I meant code point, not code unit. Ie what you are calling a "character". I typed the wrong thing there which does not help. You are correct that people thinking they can work in code points rather than bytes (or words for UTF-16) are a huge problem and why Unicode is not working yet. I consider anybody who thinks Unicode requires more than 8-bit code units to be in this category. A further problem is that a lot of people think the code points are "characters", which is actually an undefined entity in Unicode.
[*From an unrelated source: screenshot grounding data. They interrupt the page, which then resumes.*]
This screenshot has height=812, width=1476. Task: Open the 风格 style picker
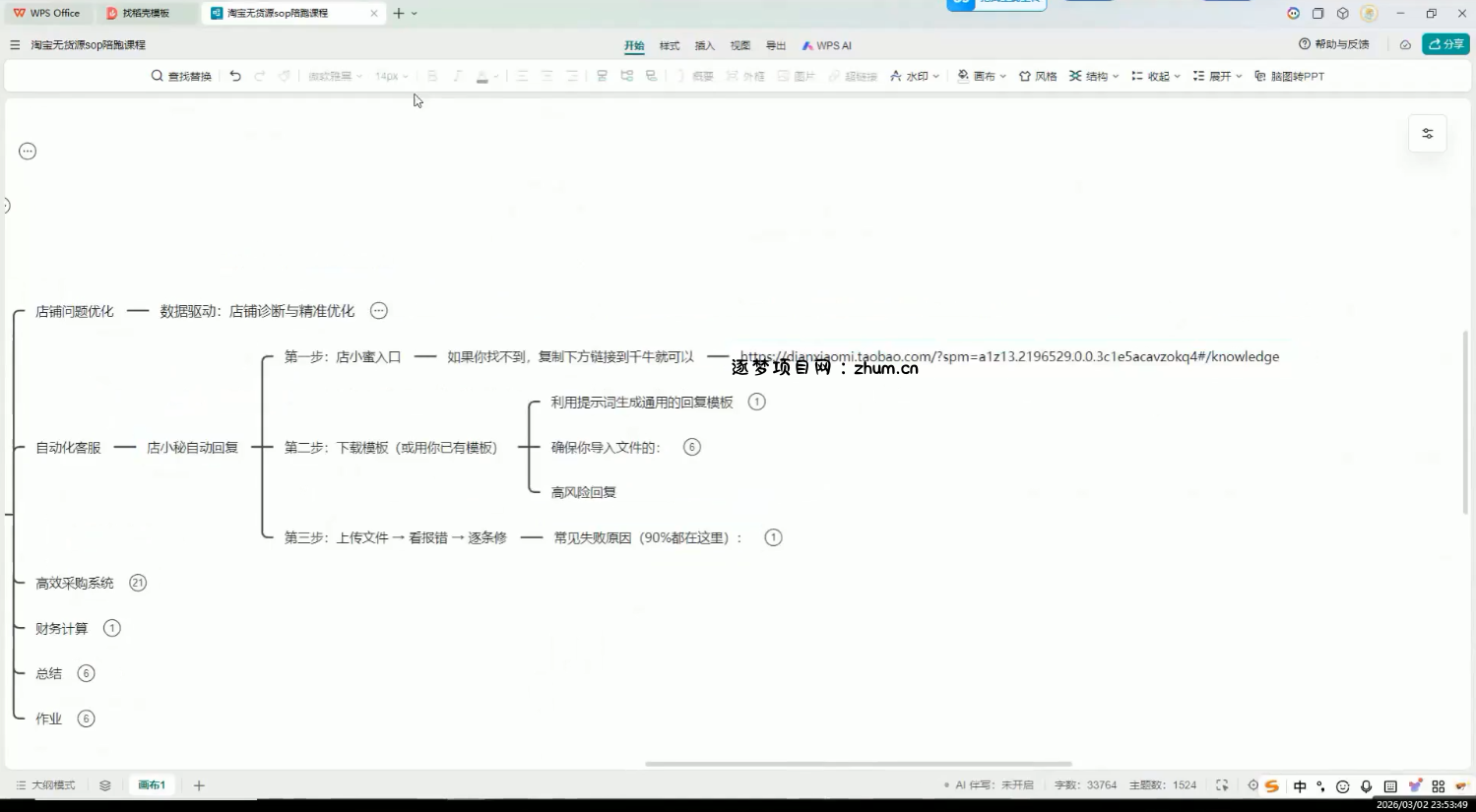[1038, 76]
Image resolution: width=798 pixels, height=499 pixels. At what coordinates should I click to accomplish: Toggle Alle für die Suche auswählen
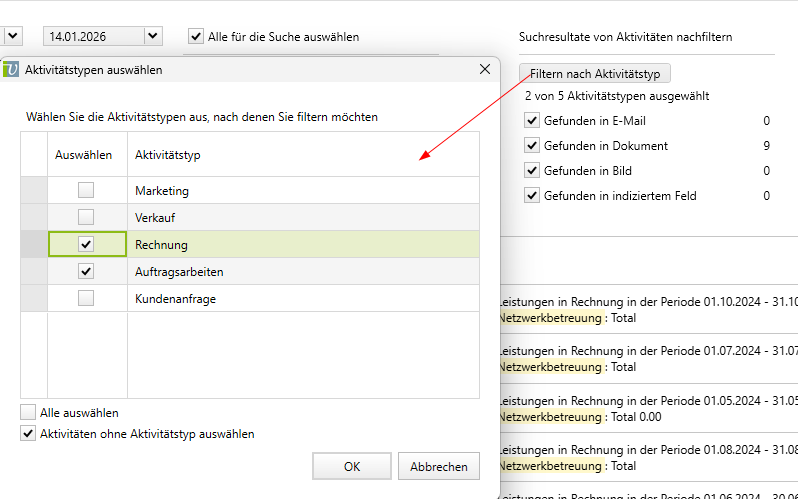coord(196,37)
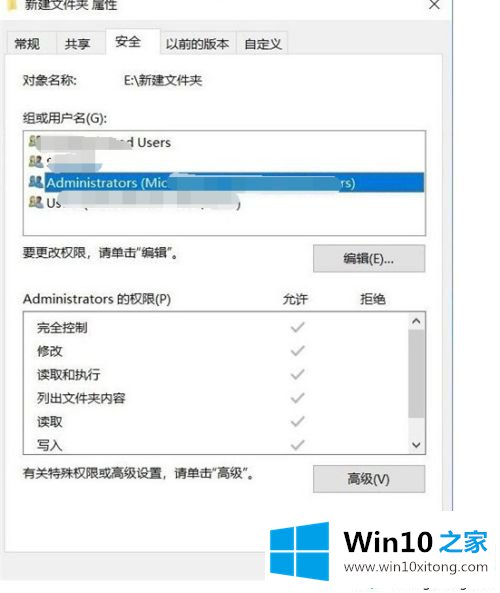Click the folder icon in title bar
The height and width of the screenshot is (593, 500).
pyautogui.click(x=12, y=5)
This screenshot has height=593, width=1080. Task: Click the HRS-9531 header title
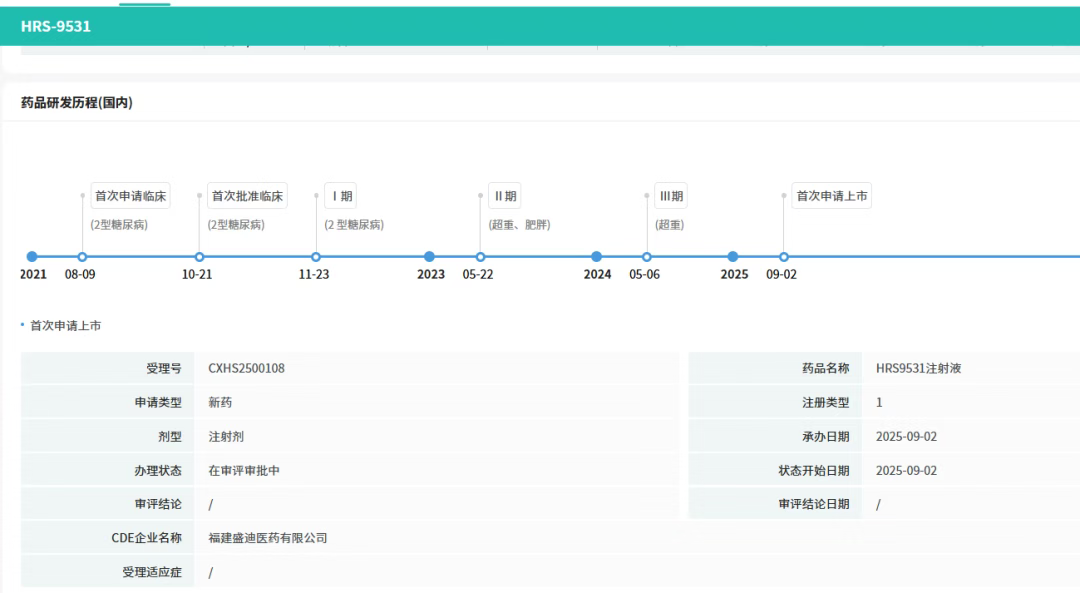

More carefully, and putting the full incorrect assumptions in, there are people who think that a regex of "<character>*" means that the character should be repeated 0 or more times, when in fact it should mean that the last code unit of the character should be repeated 0 or more times. This may seem obviously wrong in UTF-8, but it is equally wrong even in UTF-32 (because of combining characters). Actually fixing this would require regex to understand the entire Unicode definition, which is hugely complex, changing over time, and this has the perverse effect that you can no longer use regex to accurately manage Unicode encodings since you can no longer deal with the code units.
The regex "(<character>)*" does what is wanted for all representations and allows the user to decide exactly what is a "character". I don't think the burden of putting two parenthesis in there is that bad, really.
Therefore the C++11 regex is doing the correct thing by being the simplest possible that does valid operations.
(I think it *may* be useful to have the regex ranges understand UTF-8, provided it is always possible to rearrange your ranges to not trigger the UTF-8 matching and thus do ranges of code units. This has to be VERY carefully decided on, and the rules for how it matches UTF-8 have to be very well defined and are not allowed to ever change even if Unicode changes the UTF-8 rules).